BEGIN Input data
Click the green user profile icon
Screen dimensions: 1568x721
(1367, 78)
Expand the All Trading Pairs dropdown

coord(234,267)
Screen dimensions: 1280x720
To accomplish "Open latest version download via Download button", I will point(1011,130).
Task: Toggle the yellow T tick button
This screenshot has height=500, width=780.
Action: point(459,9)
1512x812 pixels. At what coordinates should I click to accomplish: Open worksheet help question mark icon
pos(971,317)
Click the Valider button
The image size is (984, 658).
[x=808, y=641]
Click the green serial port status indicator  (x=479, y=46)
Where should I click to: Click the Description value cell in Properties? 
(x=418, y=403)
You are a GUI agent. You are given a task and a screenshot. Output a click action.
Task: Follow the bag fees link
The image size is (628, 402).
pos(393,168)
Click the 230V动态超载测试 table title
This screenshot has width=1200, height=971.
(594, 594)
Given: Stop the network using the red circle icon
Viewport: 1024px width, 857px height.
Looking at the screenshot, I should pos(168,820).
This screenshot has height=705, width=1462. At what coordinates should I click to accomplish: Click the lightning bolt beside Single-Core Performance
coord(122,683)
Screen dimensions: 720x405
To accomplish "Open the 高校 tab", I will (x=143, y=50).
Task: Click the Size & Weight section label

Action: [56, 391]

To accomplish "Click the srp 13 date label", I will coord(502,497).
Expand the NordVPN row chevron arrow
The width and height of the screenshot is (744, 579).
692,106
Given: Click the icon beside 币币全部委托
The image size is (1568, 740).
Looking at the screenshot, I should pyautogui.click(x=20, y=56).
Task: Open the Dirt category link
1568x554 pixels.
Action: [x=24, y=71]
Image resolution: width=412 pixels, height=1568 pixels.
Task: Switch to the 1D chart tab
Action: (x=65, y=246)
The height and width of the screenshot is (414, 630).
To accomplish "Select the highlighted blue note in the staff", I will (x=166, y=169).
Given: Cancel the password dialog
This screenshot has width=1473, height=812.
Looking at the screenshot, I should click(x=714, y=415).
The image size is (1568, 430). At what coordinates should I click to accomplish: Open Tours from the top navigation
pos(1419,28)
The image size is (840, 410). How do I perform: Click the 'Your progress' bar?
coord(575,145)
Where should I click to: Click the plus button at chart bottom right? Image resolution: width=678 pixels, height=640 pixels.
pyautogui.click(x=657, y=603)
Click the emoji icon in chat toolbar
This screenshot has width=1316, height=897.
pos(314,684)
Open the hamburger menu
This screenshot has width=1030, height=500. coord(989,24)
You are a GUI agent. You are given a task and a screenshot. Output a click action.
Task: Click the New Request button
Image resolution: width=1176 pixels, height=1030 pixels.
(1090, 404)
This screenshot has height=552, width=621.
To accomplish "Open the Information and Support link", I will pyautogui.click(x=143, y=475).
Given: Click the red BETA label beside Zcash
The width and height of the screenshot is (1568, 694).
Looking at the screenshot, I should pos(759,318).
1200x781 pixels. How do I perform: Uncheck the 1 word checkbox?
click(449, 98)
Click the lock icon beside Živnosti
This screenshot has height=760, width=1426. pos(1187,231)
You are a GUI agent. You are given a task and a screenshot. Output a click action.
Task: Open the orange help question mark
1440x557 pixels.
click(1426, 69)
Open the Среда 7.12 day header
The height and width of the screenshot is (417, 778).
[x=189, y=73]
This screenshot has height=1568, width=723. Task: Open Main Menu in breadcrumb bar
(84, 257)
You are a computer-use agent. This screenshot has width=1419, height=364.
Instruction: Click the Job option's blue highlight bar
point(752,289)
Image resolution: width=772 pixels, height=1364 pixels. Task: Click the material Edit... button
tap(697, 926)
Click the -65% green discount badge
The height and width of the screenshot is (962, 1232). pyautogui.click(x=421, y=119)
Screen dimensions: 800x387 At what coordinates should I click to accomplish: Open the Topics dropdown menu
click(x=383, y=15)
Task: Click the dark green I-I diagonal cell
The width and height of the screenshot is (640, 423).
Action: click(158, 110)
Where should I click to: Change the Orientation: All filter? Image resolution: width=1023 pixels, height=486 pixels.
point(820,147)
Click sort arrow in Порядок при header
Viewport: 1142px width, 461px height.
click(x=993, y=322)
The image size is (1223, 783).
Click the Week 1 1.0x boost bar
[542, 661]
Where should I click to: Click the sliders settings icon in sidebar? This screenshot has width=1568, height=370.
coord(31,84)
END Input data
What the task asks: Could you print all of the entries again exactly as they stand?

Exercise answer:
Click the green user profile icon
Screen dimensions: 1568x721
(1367, 78)
Expand the All Trading Pairs dropdown

coord(234,267)
Screen dimensions: 1280x720
To accomplish "Open latest version download via Download button", I will point(1011,130).
Task: Toggle the yellow T tick button
This screenshot has height=500, width=780.
Action: point(459,9)
1512x812 pixels. At what coordinates should I click to accomplish: Open worksheet help question mark icon
pos(971,317)
Click the Valider button
The image size is (984, 658).
[x=808, y=641]
Click the green serial port status indicator  (x=479, y=46)
Where should I click to: Click the Description value cell in Properties? 
(x=418, y=403)
You are a GUI agent. You are given a task and a screenshot. Output a click action.
Task: Follow the bag fees link
The image size is (628, 402).
pos(393,168)
Click the 230V动态超载测试 table title
This screenshot has width=1200, height=971.
(594, 594)
Given: Stop the network using the red circle icon
Viewport: 1024px width, 857px height.
Looking at the screenshot, I should pos(168,820).
This screenshot has height=705, width=1462. At what coordinates should I click to accomplish: Click the lightning bolt beside Single-Core Performance
coord(122,683)
Screen dimensions: 720x405
To accomplish "Open the 高校 tab", I will (x=143, y=50).
Task: Click the Size & Weight section label

Action: [56, 391]

To accomplish "Click the srp 13 date label", I will coord(502,497).
Expand the NordVPN row chevron arrow
The width and height of the screenshot is (744, 579).
692,106
Given: Click the icon beside 币币全部委托
The image size is (1568, 740).
Looking at the screenshot, I should pyautogui.click(x=20, y=56).
Task: Open the Dirt category link
1568x554 pixels.
Action: [x=24, y=71]
Image resolution: width=412 pixels, height=1568 pixels.
Task: Switch to the 1D chart tab
Action: (x=65, y=246)
The height and width of the screenshot is (414, 630).
To accomplish "Select the highlighted blue note in the staff", I will (x=166, y=169).
Given: Cancel the password dialog
This screenshot has width=1473, height=812.
Looking at the screenshot, I should click(x=714, y=415).
The image size is (1568, 430). At what coordinates should I click to accomplish: Open Tours from the top navigation
pos(1419,28)
The image size is (840, 410). How do I perform: Click the 'Your progress' bar?
coord(575,145)
Where should I click to: Click the plus button at chart bottom right? Image resolution: width=678 pixels, height=640 pixels.
pyautogui.click(x=657, y=603)
Click the emoji icon in chat toolbar
This screenshot has width=1316, height=897.
pos(314,684)
Open the hamburger menu
This screenshot has width=1030, height=500. coord(989,24)
You are a GUI agent. You are given a task and a screenshot. Output a click action.
Task: Click the New Request button
Image resolution: width=1176 pixels, height=1030 pixels.
(1090, 404)
This screenshot has height=552, width=621.
To accomplish "Open the Information and Support link", I will pyautogui.click(x=143, y=475).
Given: Click the red BETA label beside Zcash
The width and height of the screenshot is (1568, 694).
Looking at the screenshot, I should pos(759,318).
1200x781 pixels. How do I perform: Uncheck the 1 word checkbox?
click(449, 98)
Click the lock icon beside Živnosti
This screenshot has height=760, width=1426. pos(1187,231)
You are a GUI agent. You are given a task and a screenshot. Output a click action.
Task: Open the orange help question mark
1440x557 pixels.
click(1426, 69)
Open the Среда 7.12 day header
The height and width of the screenshot is (417, 778).
[x=189, y=73]
This screenshot has height=1568, width=723. Task: Open Main Menu in breadcrumb bar
(84, 257)
You are a computer-use agent. This screenshot has width=1419, height=364.
Instruction: Click the Job option's blue highlight bar
point(752,289)
Image resolution: width=772 pixels, height=1364 pixels. Task: Click the material Edit... button
tap(697, 926)
Click the -65% green discount badge
The height and width of the screenshot is (962, 1232). pyautogui.click(x=421, y=119)
Screen dimensions: 800x387 At what coordinates should I click to accomplish: Open the Topics dropdown menu
click(x=383, y=15)
Task: Click the dark green I-I diagonal cell
The width and height of the screenshot is (640, 423).
Action: click(158, 110)
Where should I click to: Change the Orientation: All filter? Image resolution: width=1023 pixels, height=486 pixels.
point(820,147)
Click sort arrow in Порядок при header
Viewport: 1142px width, 461px height.
click(x=993, y=322)
The image size is (1223, 783).
Click the Week 1 1.0x boost bar
[542, 661]
Where should I click to: Click the sliders settings icon in sidebar? This screenshot has width=1568, height=370.
coord(31,84)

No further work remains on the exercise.